Exercise tasks
1: From the funeral account, extract the passage starting at "Shortly thereafter, the" and ending at "like to now.".
2: Write what comes next in the funeral account, picking up after its last sentence.

What I’d said was, “Five years ago today was the happiest day of my life. Today is the second happiest day of my life, because I can see how very much (emotional throat glitch) he was loved.”

From what I’ve been told, miss-hearings varied from, “how very much Jesus loved him,” to how very much Jesus loves us.”

Our United Methodist Church Pastor was one of the misunderstandees. His own throat-closing confession to an entire sanctuary of mostly unknown-to-him funeral attendees that the decision not to marry Jeff and me was the greatest regret of his ministry career, sealed my lips.

Shortly thereafter, the minister invited everyone to fellowship after the conclusion of the celebration of life for Jeffrey Korte. But, before the dismissing blessing, he also asked if there was anyone who hadn’t had a chance to speak but would like to now.

Data segment
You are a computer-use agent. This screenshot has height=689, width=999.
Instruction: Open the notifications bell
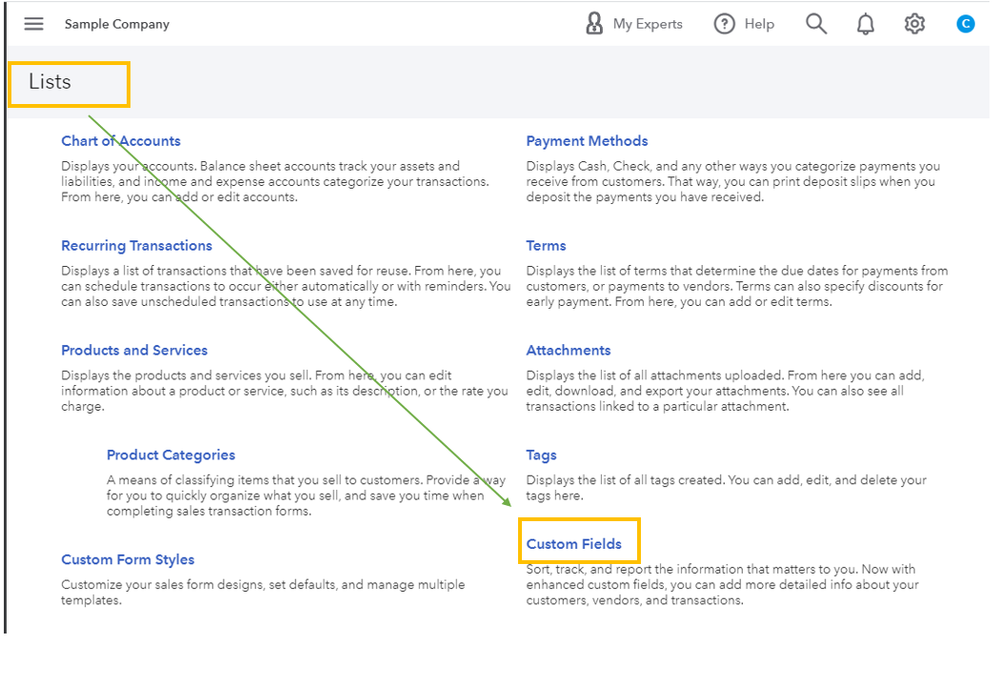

Numbered answers
1:
Shortly thereafter, the minister invited everyone to fellowship after the conclusion of the celebration of life for Jeffrey Korte. But, before the dismissing blessing, he also asked if there was anyone who hadn’t had a chance to speak but would like to now.

2:
There was such a complete and awkward silence that if I hadn’t known there were people behind me, I wouldn’t have suspected anyone was there.

Then, it happened.

In a 100% Jeff moment, his picture leapt off the communion rail and tumbled over backwards. The people murmured, the tension broke, and Pastor David took it as a sign.

Paraphrasing, again, it was something that included ‘going’ and ‘eating’  like, “I think Jeff’s sayin’ it’s time to eat,” or “I guess Jeff’s ready to go eat.”

There was laughter and a blessing and then it was over. The funeral had officially ended.

I was advised to stay where I was for a few moments, because there were likely people who would not be joining us at the Masonic Hall who may want to have a word before they left.

So, I stood there, and said thank you and goodbye to some; hello and thank you to others. But, the only ones I remember were the four-in-a-row.

“It gives me great joy that you believe in our Lord and Savior.”

“Jesus was with you up there today and he will continue to be with you.”

“What a testimony to your faith! Jesus loves us -Hallelujah and Amen.”

“Your faith in Christ surpasses mine.”

Then, the witness.

Making our way to cross the church lot, the witness, my mother, spoke.

“You’re not going to become a minister, are you?”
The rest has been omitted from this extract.